The President’s FY12 budget request for the Treasury Department is $1.39 billion, excluding the Internal Revenue Service and the Community Development Financial Institutions Fund, and would fund expanding staff focused on improving the Department’s analytical capacity and for implementing the Dodd-Frank Wall Street reform law. Treasury Secretary Timothy Geithner testified before Durbin’s Financial Services and General Government Appropriations Subcommittee.
“In the year since the Dodd-Frank Wall Street reform bill was signed into law, the Treasury Department has been entrusted with an enormous new level of responsibility,” Durbin said. “Meeting this responsibility by properly implementing the new law will require resources and authorities to manage the government’s finances, promote economic growth and stability, and ensure the safety and soundness of U.S. and international financial systems. We need to be mindful of Federal spending, but there are few places where Federal dollars are more important than in the Department charged with making sure a recession like the one we’re recovering from never happens again.”
In addition to reviewing the budget requests for FY12, Durbin and Geithner discussed funding for the Bureau of Consumer and Financial Protection (CFPB) which was created under the Dodd-Frank law.
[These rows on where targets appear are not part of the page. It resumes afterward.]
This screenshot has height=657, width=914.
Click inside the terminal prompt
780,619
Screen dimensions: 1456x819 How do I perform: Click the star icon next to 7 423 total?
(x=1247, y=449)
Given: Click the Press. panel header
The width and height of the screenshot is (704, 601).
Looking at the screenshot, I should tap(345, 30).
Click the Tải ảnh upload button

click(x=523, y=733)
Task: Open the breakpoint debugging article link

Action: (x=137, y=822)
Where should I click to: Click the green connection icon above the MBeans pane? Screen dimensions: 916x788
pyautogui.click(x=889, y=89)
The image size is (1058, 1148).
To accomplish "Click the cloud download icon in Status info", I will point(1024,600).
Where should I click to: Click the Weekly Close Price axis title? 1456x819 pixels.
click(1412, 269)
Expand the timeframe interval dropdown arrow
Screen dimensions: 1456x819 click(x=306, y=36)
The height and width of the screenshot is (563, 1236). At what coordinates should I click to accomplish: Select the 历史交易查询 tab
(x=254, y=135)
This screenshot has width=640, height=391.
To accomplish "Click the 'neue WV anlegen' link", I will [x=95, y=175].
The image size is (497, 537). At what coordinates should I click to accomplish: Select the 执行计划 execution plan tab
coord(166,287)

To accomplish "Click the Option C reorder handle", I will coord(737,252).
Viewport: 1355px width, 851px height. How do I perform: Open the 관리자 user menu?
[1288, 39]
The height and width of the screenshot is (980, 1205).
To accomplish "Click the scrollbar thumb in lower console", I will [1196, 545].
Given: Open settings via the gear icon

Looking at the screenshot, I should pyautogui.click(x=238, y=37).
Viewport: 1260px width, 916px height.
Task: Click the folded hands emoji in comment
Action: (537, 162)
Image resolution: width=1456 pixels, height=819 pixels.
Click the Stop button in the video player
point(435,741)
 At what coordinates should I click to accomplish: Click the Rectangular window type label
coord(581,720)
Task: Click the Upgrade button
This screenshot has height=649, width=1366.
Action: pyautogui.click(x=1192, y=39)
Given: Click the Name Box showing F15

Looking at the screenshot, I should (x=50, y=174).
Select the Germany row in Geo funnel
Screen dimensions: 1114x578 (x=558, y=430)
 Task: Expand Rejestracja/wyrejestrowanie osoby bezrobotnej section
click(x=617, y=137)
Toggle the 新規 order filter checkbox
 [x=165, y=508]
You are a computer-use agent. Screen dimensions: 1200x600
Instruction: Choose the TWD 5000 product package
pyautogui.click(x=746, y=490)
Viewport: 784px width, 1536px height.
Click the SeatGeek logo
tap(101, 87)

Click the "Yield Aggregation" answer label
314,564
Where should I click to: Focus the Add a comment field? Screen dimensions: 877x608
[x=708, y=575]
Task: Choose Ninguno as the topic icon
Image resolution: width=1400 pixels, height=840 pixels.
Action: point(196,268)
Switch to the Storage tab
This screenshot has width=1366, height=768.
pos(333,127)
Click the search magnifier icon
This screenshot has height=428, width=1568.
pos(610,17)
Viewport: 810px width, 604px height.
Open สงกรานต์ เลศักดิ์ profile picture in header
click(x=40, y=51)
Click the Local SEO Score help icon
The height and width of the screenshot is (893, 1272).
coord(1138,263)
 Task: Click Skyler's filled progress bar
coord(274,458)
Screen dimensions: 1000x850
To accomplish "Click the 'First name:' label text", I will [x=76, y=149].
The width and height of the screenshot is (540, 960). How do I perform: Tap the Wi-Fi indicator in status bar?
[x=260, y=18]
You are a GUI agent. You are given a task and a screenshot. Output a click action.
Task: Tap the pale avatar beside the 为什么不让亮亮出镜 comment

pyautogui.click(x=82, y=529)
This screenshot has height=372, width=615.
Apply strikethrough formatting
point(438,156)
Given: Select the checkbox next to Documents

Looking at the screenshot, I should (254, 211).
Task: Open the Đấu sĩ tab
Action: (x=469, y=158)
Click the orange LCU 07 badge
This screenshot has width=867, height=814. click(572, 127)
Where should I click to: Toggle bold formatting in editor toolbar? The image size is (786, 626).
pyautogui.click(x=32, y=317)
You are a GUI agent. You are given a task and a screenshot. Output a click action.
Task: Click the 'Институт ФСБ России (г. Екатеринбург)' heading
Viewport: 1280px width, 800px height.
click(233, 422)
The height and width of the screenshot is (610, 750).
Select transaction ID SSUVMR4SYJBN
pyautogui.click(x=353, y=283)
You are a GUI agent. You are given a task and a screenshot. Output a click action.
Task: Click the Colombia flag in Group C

In 2008, Durbin introduced legislation to create an agency whose sole purpose was to protect consumers from the predatory practices of some financial companies. That bill was added to the Dodd-Frank law and the bureau is under creation at the Department of Treasury.
Durbin and Geithner also discussed proposed cuts to the Department’s Financial Crimes Enforcement Network, which investigates financial crimes including identity theft, terror financing, organized crime and Ponzi schemes. The two also spoke about ongoing efforts toward financial recovery, current budget debates and the debt ceiling.